= Unified budget =

In the United States a unified budget is a federal government budget in which receipts and outlays from federal funds and the Social Security Trust Fund are consolidated. The change to a unified budget resulted in a single measure of the fiscal status of the government, based on the sum of all government activity. When these fund groups are consolidated to display budget totals, transactions that are outlays of one fund group (i.e., interfund transactions) are deducted to avoid double counting.

==History==
The United States government adopted a unified budget in the Johnson administration in 1968, beginning with the 1969 budget. The surplus in the Social Security OASDI (Old Age Survivors and Disabilities Insurance) budget offsets the total deficit, making it appear smaller than it otherwise would.

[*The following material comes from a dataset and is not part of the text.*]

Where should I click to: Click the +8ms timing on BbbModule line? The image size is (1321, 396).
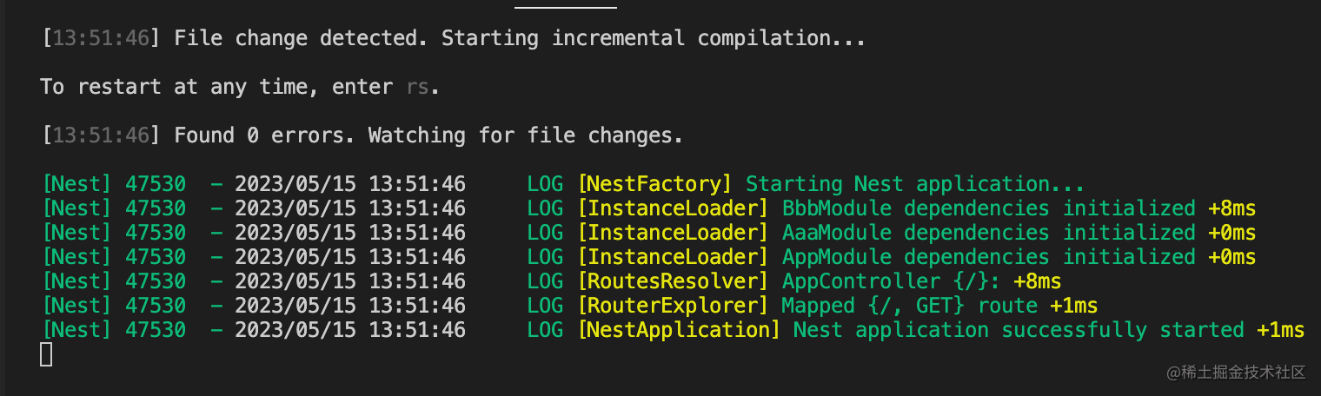pyautogui.click(x=1231, y=208)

The Budget Enforcement Act of 1990, however changed this so that the two Social Security Trust Funds, and the operations of the Postal Service, are considered to be 'off-budget' and are excluded from the unified budget. This means that the Social Security Tax is not counted as revenue to the General Fund, and interest paid to the Trust Funds is counted as an expense to an external entity. Often Federal budget reports will contain two sets of numbers for the yearly Federal Budget: an 'off-budget' deficit (or surplus) and an 'on-budget' deficit (or surplus) the former of course including the receipts and outlays of these budgets, but by law for purposes of balancing the budget they are 'off-budget'.